Some creditors of defunct crypto exchange Mt. Gox are receiving double payments to their PayPal accounts after reimbursements commenced. Mt. Gox has admitted the error through email and is demanding the duplicate payment be returned.
Some Mt.Gox Creditors Get Double BTC
Infamously hacked crypto exchange Mt.Gox has started making bankruptcy-related creditor repayments via PayPal. A Reddit user on the Mt. Gox insolvency subreddit going by the name Mat Philips revealed that he got 30,283 JPY ($212) in his PayPal account for a claim of 0.125 in bitcoin (BTC) and Bitcoin Cash (BCH).
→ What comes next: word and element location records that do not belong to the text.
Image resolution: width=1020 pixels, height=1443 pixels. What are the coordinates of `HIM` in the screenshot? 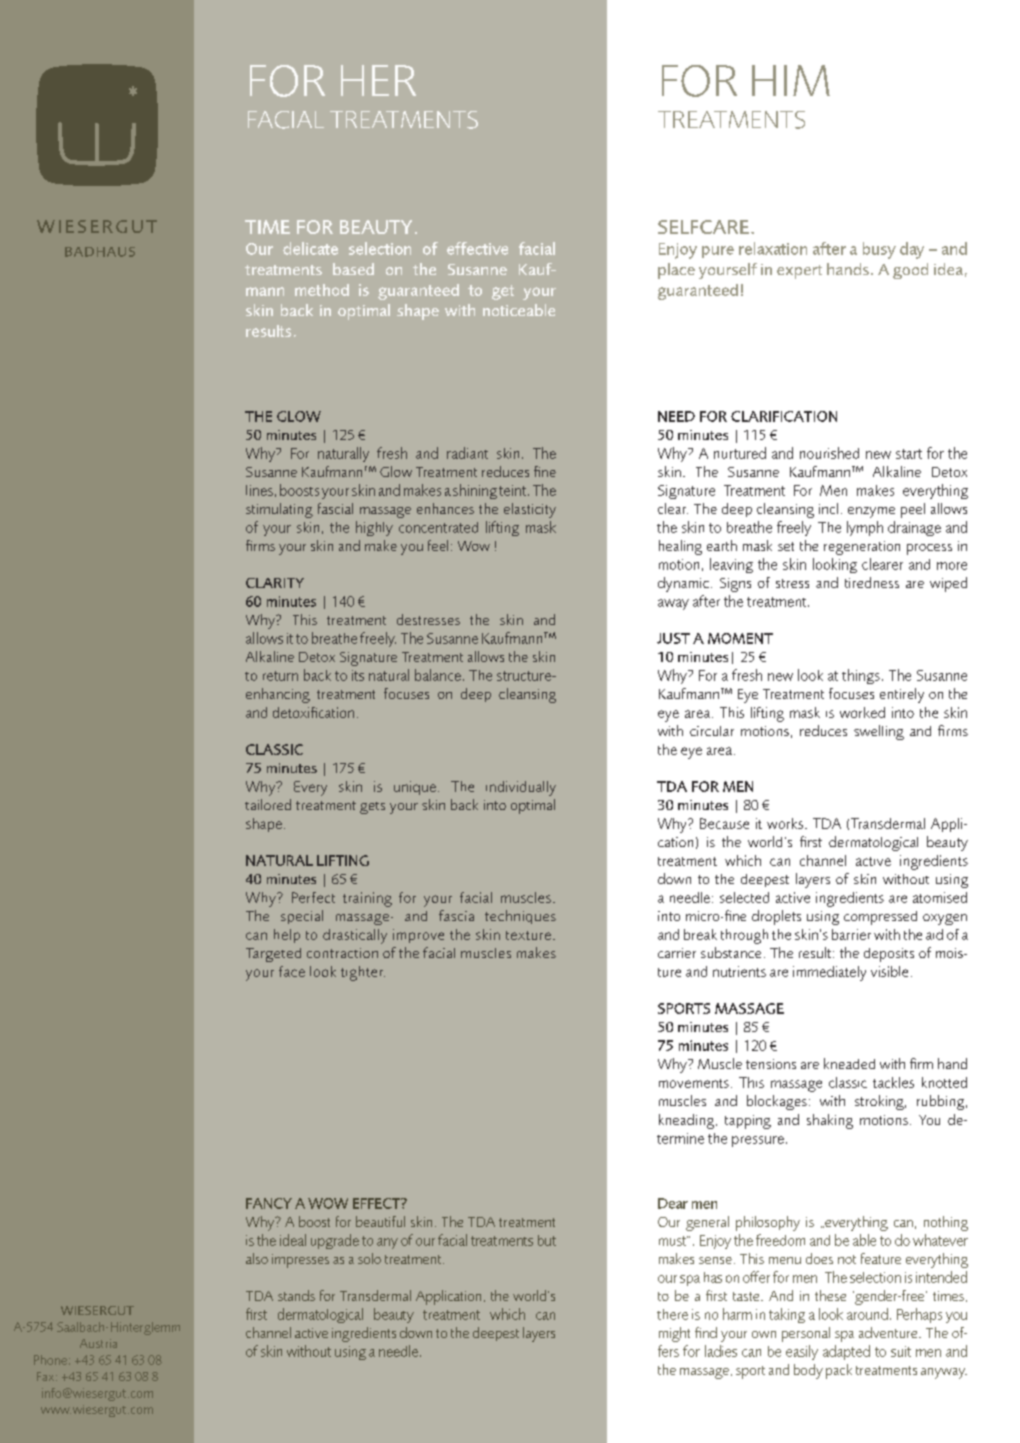 It's located at (791, 80).
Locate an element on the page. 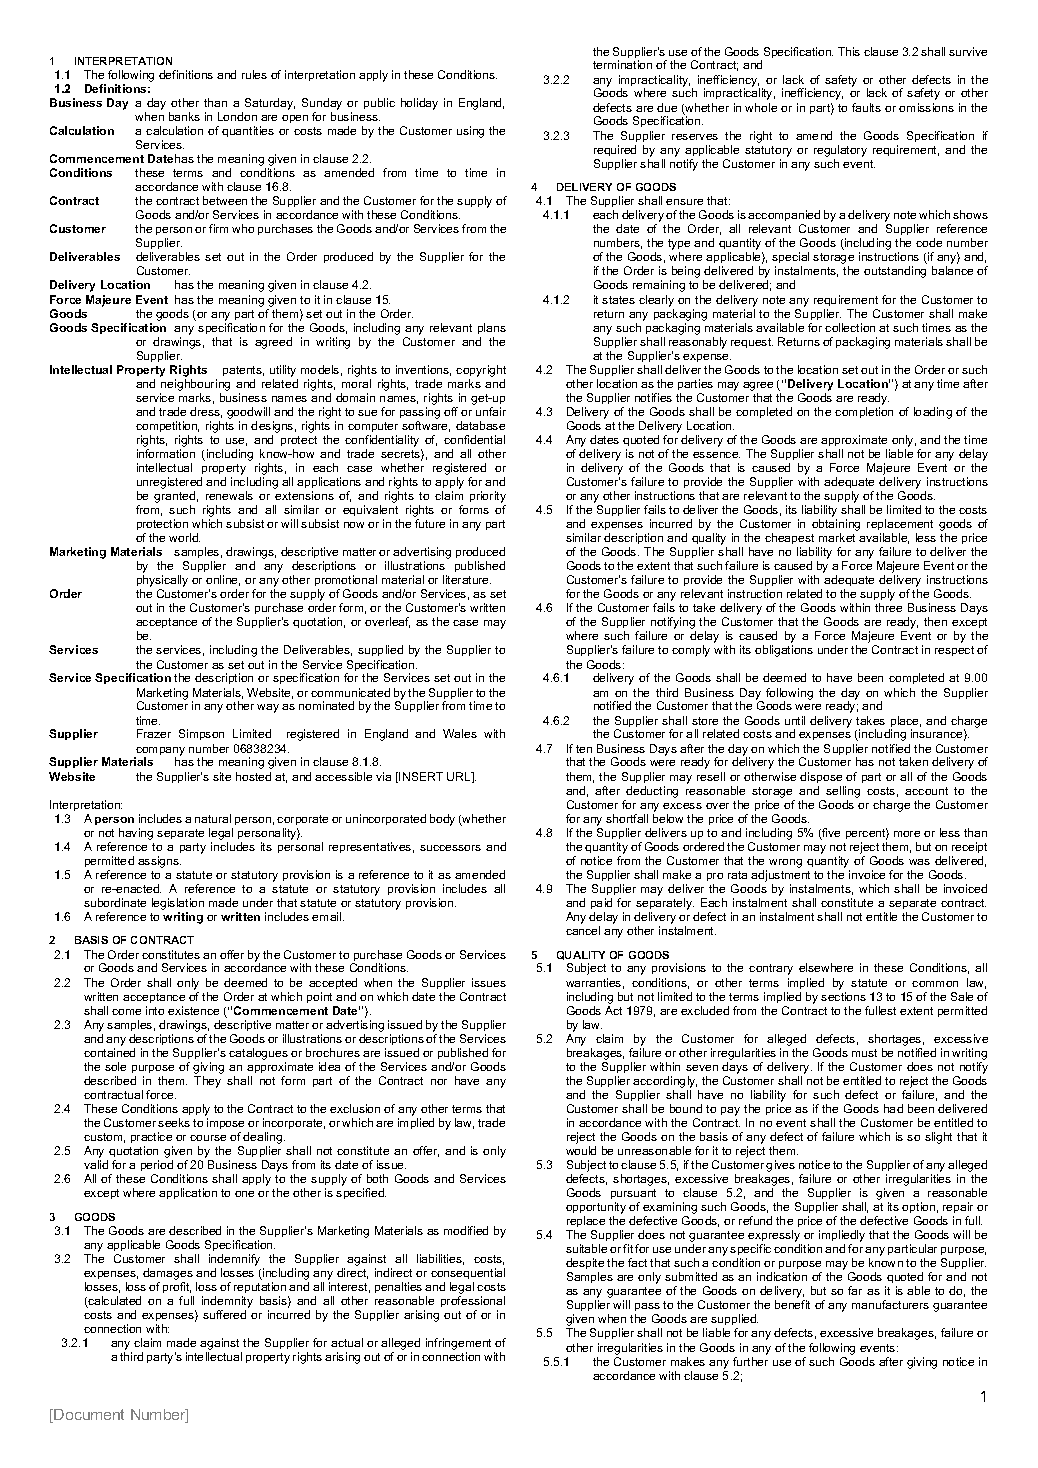 This document has width=1038, height=1468. suffered is located at coordinates (224, 1314).
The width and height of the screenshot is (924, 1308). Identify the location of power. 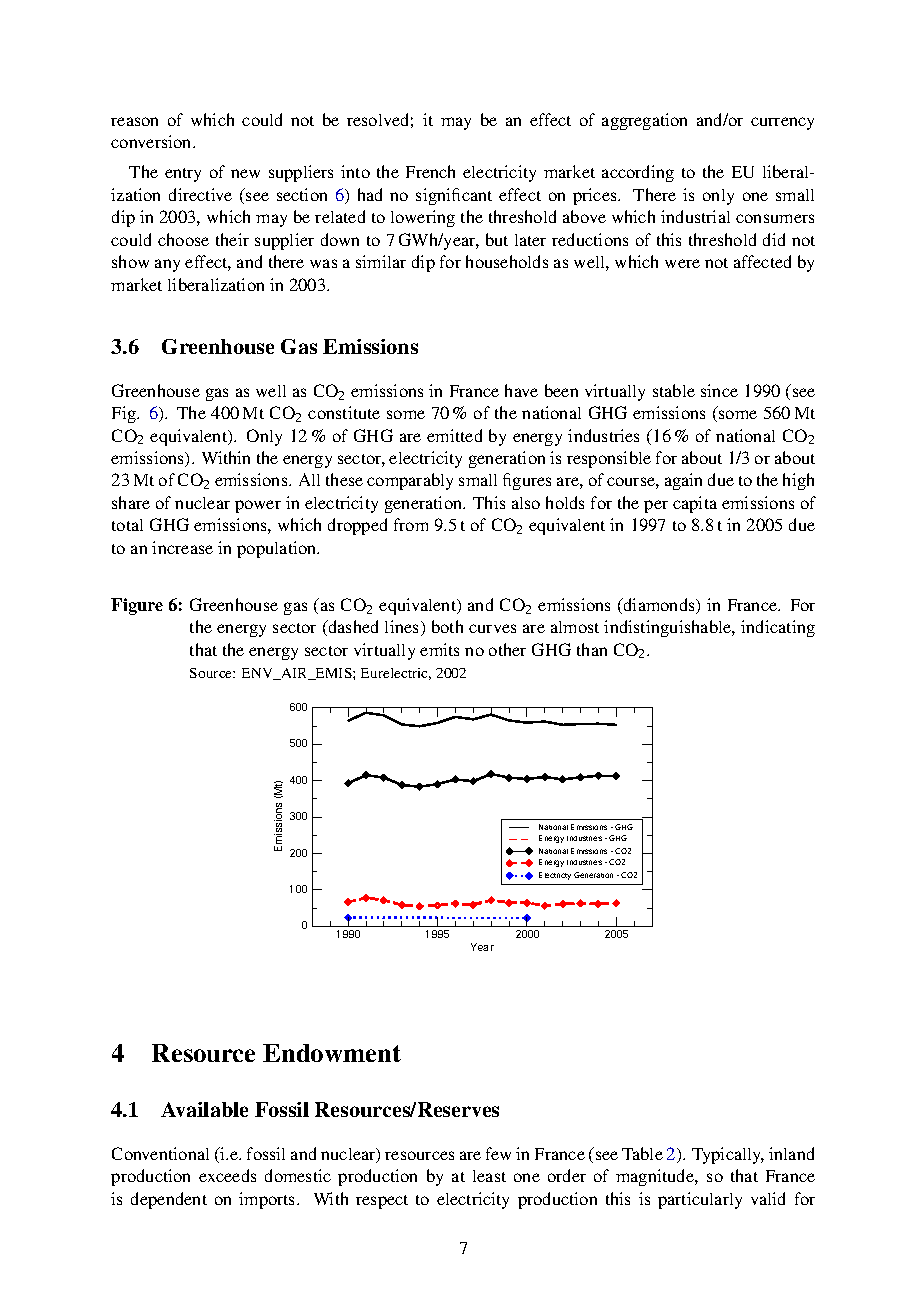
(258, 506).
According to his claim form, Phillips is supposed to receive a sum of 106,502 JPY ($747), so he questioned whether additional payments would be made.
Mt.Gox has also found itself at the center of a technical and potentially legal conundrum after accidentally paying settlement funds twice. Several Reddit users reported receiving double payments from Mt.Gox, alongside a request to send the extra payment back.
These users received an email from Mt. Gox Rehabilitation Trustee saying that “due to a system issue, the transfer of money to you was inadvertently made twice”. Creditors are not “authorized to receive the second transfer and are legally obligated to return the above amount to the Rehabilitation Trustee.” The Trustee reportedly demanded the extra payment be refunded “immediately”.
The Mt.Gox Saga
Launched in 2010, Tokyo-based Mt. Gox garnered popularity and became the biggest bitcoin exchange by 2013. The erstwhile dominant exchange suffered a major hack in 2014, which led to 850,000 bitcoin (BTC) — now worth roughly $36 billion — being drained.
The hack left around 24,000 creditors in its wake, many of whom have been enthusiastically anticipating the resolution of their claims for nearly a decade.
The exchange ultimately managed to recover 142,000 BTC, 143,000 BCH ($30 million), and 69 billion Japanese yen ($465 million), which it has been planning to distribute to creditors.
In June this year, the U.S. Department of Justice charged two Russian men — Alexey Bilyuchenko and Aleksandr Verner — with criminal acts related to the hack of Mt. Gox.
Some analysts had cautioned that the Mt.Gox repayments could trigger an increase in BTC’s active supply, leading to a price correction. The premise was that creditors would swiftly liquidate their holdings, having waited for years, adding to the existing supply.